April 25th, 2009 at 7:33 pm
I’m gonna guess that you mean “Natural Language Processing” and not, say, “Neuro-Linguistic Programming”
April 26th, 2009 at 5:12 pm
Haha, you’re absolutely right Charlie!
I wrote my reply and then checked out the website … rather odd but I figured someone else might enjoy my confusion too!
May 31st, 2009 at 8:20 pm
[...] been a while since I ran my CouchDB performance test, but many of the comments I received suggested that updating my codebase should yield some [...]
October 16th, 2009 at 11:58 am
Jay,
Now that CouchDB 0.10 is out and Beta, it’d be interesting to see an update of this post. Please note that using bulk load should give you orders of magnitude better insert performance. Even the naive approach should be much faster on 0.10.

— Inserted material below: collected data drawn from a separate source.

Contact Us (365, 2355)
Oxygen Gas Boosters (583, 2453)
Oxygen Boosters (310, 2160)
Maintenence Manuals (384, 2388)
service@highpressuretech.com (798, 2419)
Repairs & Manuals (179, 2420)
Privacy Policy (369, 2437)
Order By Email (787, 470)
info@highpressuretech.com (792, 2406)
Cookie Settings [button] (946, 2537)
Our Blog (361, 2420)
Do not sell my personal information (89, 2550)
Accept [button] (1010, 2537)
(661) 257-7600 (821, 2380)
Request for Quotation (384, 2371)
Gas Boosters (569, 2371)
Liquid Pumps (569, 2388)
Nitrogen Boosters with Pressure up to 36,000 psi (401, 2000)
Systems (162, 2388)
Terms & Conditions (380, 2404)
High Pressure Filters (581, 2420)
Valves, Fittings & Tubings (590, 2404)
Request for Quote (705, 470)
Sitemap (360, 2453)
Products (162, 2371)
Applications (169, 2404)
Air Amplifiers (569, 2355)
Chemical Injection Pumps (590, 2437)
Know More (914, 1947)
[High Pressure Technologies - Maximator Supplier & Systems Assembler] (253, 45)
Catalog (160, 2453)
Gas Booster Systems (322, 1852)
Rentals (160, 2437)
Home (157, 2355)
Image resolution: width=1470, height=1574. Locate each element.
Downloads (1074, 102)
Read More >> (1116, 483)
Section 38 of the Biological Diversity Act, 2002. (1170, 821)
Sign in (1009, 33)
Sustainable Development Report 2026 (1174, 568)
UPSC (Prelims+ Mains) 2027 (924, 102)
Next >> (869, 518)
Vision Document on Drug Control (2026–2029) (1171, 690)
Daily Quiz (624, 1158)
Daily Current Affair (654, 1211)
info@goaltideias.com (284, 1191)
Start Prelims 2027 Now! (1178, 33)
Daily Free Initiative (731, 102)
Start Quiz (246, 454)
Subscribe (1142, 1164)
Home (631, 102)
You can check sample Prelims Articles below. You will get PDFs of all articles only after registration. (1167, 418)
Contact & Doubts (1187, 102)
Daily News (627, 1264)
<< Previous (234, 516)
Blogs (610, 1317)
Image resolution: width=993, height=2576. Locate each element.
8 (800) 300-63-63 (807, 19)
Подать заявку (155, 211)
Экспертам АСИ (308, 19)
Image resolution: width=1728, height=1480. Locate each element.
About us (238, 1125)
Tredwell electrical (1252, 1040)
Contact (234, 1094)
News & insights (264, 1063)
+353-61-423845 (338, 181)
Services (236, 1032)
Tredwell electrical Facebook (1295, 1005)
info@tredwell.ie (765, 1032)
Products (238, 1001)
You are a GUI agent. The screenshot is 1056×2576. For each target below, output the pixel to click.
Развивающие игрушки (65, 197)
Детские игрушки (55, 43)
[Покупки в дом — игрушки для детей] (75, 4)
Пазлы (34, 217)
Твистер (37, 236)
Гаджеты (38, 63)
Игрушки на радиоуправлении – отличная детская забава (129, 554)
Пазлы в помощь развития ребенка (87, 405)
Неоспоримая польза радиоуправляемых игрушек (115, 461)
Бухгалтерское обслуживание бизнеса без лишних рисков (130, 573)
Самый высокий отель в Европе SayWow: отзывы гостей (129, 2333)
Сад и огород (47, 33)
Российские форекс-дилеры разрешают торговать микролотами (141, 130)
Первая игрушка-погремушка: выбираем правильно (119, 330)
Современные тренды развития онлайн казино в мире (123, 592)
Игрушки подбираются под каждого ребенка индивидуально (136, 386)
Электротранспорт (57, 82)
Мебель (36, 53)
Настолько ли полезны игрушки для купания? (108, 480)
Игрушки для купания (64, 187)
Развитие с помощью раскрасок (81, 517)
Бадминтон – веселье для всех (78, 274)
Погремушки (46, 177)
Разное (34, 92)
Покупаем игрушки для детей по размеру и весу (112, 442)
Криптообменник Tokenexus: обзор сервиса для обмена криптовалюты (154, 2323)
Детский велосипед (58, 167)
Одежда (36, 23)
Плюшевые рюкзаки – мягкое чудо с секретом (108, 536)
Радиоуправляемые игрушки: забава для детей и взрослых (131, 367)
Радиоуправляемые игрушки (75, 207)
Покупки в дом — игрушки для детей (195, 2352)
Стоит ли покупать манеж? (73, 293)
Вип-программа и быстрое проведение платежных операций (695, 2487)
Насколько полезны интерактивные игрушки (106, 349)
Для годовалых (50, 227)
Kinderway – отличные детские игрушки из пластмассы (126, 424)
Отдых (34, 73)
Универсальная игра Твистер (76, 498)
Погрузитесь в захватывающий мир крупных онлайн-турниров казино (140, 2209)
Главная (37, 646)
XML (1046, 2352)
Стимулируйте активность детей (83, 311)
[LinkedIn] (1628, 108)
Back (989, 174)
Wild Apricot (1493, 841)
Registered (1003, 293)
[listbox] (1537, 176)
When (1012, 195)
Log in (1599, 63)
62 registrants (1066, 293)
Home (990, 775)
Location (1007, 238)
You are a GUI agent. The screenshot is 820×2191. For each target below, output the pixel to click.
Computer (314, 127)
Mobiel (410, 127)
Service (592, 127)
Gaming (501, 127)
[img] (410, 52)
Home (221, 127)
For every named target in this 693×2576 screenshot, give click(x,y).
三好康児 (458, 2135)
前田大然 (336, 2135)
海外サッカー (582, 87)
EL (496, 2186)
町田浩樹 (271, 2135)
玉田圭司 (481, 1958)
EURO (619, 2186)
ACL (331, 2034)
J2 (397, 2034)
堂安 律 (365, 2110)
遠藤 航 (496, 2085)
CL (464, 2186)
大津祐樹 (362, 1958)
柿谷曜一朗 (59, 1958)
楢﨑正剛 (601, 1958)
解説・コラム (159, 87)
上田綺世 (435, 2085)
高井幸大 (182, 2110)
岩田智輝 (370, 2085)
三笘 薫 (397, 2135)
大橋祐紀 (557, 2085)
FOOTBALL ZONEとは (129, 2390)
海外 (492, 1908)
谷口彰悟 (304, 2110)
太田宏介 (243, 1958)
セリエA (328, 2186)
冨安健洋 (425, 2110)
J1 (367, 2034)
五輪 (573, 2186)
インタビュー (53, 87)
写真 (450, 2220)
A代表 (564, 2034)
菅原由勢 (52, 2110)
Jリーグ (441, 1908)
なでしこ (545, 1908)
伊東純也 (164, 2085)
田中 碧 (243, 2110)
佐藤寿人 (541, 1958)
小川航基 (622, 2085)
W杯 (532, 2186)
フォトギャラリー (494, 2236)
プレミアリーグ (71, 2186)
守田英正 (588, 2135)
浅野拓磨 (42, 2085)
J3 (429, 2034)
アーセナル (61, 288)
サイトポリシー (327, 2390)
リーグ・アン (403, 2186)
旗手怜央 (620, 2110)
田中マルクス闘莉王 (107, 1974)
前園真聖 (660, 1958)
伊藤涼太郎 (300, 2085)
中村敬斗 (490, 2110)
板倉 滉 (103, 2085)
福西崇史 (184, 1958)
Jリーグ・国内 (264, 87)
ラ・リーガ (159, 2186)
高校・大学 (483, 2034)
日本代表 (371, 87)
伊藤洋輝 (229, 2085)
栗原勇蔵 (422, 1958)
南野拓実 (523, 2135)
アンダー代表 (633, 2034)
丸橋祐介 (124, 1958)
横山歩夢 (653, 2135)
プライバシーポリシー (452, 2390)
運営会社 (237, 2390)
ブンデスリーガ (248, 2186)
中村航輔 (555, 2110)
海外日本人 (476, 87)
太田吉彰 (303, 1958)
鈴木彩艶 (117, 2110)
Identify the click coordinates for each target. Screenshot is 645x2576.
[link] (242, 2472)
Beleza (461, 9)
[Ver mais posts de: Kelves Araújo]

0.11 (current trunk) has view processing optimizations to better utilize cores and avoid IO wait for view generation, resulting in a 3-5x speed increase.
October 19th, 2009 at 10:47 am
Absolutely!
I’ve actually got Jans request for OSX (not snow leopard) users tagged to try out when I get a chance.
So I’ll update this post too!
Thanks for the reminder!
October 30th, 2009 at 10:34 pm
[...] that long ago, JChris pointed out that not only was there a new version of couchdb out but that Janl had released a new version of [...]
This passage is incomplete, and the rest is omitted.